No estudo, realizado pelo ITDP (Instituto de Políticas de Transporte e Desenvolvimento), é utilizado o índice PNT (da sigla em inglês People Near Transport), que considera o número de pessoas que vivem em um raio de até um quilômetro de estações de metrô, trem, BRT e VLT, dividido pelo total da população do município. A cidade com o maior percentual de pessoas localizadas a menos de mil metros das conexões com transporte de massa é Paris, seguida por Barcelona (99%), Madri (92%) e Londres (91%).
No Brasil, além da capital paulista, foram pesquisadas as cidades do Rio de Janeiro, que apresentou cobertura de 47%; Belo Horizonte (28%) e Brasília (17%). Entre as cidades sul-americanas avaliadas, Quito e Buenos Aires registraram 41% e 65%, respectivamente.
Engenheiro do ITDP Brasil, Gabriel Oliveira explica que esses resultados permitem avaliar as condições de acessibilidade ao transporte de massa nas cidades, em comparação com o mundo inteiro. A pesquisa focou nos sistemas de média e alta capacidade por esses atenderem às necessidades de uma quantidade maior de pessoas – de forma mais rápida e com mais qualidade. “Também porque, no entorno desses sistemas, devem estar concentradas as iniciativas de desenvolvimento urbano, concentração de população, oportunidades de emprego, serviços públicos, lazer, postos de saúde e grandes equipamentos como universidades. Esses sistemas compõem a espinha dorsal as cidades, cujo crescimento deveria ser orientado a partir deles”, diz Oliveira.
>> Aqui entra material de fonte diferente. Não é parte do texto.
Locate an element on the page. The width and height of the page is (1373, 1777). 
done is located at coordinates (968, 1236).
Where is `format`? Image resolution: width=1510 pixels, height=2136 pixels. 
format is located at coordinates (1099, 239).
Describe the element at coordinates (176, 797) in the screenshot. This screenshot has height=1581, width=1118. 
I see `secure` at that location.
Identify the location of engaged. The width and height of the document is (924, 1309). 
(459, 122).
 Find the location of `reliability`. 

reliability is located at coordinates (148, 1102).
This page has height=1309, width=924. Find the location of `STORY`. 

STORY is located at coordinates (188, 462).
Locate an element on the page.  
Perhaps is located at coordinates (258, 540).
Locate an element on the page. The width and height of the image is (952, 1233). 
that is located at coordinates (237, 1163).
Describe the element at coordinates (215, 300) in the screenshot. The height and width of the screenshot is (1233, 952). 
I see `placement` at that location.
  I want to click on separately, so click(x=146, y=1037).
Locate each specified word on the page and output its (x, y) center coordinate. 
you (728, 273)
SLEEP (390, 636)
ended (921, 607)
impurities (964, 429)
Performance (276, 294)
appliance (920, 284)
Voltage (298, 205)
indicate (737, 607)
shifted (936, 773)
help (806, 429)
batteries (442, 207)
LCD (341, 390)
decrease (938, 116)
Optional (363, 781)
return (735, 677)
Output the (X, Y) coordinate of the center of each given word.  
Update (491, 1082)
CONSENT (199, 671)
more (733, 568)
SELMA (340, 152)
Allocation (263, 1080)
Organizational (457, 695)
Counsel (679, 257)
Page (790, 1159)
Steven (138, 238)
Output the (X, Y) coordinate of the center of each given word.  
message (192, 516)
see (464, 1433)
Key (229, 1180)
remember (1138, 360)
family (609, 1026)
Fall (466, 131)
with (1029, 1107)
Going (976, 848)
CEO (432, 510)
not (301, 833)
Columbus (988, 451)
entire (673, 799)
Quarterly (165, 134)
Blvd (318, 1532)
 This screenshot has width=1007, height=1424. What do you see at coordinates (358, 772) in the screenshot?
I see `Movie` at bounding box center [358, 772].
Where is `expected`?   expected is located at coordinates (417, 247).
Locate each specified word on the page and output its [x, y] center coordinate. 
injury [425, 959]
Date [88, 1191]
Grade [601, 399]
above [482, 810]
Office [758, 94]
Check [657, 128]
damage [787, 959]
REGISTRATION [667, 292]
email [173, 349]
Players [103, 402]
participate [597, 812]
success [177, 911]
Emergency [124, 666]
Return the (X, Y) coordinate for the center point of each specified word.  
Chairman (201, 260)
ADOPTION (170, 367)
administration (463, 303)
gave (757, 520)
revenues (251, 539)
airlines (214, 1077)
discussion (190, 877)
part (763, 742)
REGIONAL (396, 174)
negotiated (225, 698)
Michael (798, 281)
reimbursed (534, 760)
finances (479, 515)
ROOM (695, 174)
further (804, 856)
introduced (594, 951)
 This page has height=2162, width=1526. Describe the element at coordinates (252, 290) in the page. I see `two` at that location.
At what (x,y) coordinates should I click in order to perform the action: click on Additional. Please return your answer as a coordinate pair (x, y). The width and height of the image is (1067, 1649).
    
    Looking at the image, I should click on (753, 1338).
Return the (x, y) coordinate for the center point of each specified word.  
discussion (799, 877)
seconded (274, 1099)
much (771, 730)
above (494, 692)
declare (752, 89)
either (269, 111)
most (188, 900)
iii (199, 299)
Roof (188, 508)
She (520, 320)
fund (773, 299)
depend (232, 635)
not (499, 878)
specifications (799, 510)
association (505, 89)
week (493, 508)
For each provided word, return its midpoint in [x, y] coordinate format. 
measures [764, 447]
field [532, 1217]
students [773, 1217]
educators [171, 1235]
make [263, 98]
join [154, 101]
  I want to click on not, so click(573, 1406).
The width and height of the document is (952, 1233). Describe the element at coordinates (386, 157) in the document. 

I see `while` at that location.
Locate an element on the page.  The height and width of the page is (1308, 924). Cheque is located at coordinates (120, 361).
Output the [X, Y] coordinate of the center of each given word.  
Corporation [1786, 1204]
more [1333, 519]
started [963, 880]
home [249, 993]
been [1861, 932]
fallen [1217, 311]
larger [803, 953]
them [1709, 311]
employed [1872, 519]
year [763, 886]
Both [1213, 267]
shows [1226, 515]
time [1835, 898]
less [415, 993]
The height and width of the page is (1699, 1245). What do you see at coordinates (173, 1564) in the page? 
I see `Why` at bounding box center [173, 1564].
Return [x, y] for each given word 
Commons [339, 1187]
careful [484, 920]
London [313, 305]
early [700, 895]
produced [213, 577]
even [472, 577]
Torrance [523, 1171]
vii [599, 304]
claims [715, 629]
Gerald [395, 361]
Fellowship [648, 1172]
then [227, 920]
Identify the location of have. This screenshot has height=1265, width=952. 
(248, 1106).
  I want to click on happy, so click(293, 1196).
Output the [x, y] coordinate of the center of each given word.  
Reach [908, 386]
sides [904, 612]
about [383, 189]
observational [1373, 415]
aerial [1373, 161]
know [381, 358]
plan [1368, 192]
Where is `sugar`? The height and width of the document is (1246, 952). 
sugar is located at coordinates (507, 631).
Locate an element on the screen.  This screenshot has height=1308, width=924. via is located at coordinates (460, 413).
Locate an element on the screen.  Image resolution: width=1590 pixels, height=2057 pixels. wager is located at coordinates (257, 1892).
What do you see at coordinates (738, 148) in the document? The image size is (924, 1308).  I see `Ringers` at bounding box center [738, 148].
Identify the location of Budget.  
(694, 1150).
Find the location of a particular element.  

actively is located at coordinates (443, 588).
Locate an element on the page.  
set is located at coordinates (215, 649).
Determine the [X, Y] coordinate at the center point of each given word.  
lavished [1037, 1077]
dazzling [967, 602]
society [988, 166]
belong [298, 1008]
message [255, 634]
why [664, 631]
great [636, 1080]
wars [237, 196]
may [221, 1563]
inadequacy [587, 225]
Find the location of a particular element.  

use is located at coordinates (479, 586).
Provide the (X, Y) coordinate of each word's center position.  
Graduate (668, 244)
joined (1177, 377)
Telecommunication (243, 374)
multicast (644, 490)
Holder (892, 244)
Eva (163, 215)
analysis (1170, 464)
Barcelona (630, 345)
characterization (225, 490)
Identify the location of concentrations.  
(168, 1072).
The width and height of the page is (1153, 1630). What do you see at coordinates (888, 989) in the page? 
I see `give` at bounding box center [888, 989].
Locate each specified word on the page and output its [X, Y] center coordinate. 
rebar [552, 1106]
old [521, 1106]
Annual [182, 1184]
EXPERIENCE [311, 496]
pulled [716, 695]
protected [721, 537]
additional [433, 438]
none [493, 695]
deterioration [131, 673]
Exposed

O engenheiro esclarece que existe de fato uma diferença entre as cidades desenvolvidas e em desenvolvimento. “Mas não se trata de uma comparação maniqueísta (preto ou branco). São contextos diferentes. O fato de o Rio de Janeiro já apresentar 47% de cobertura é interessante. Buenos Aires, com 65%, tem o melhor desempenho entre os emergentes. Alguns fatores devem ser levados em consideração. Por exemplo, quanto maior a densidade demográfica, maior a chance de apresentar mais concentração de pessoas próximas a esses sistemas.”
Regiões metropolitanas
O estudo constatou, em contrapartida, que, principalmente em países desenvolvidos, o processo de espraiamento (expansão) das cidades não tem sido acompanhado pela evolução dos transportes públicos. Na comparação entre o município central e sua região metropolitana, existe uma queda de cerca de 50% na acessibilidade ao transporte. Isso indica que a expansão urbana está ocorrendo com velocidade maior que o necessário investimento em transporte.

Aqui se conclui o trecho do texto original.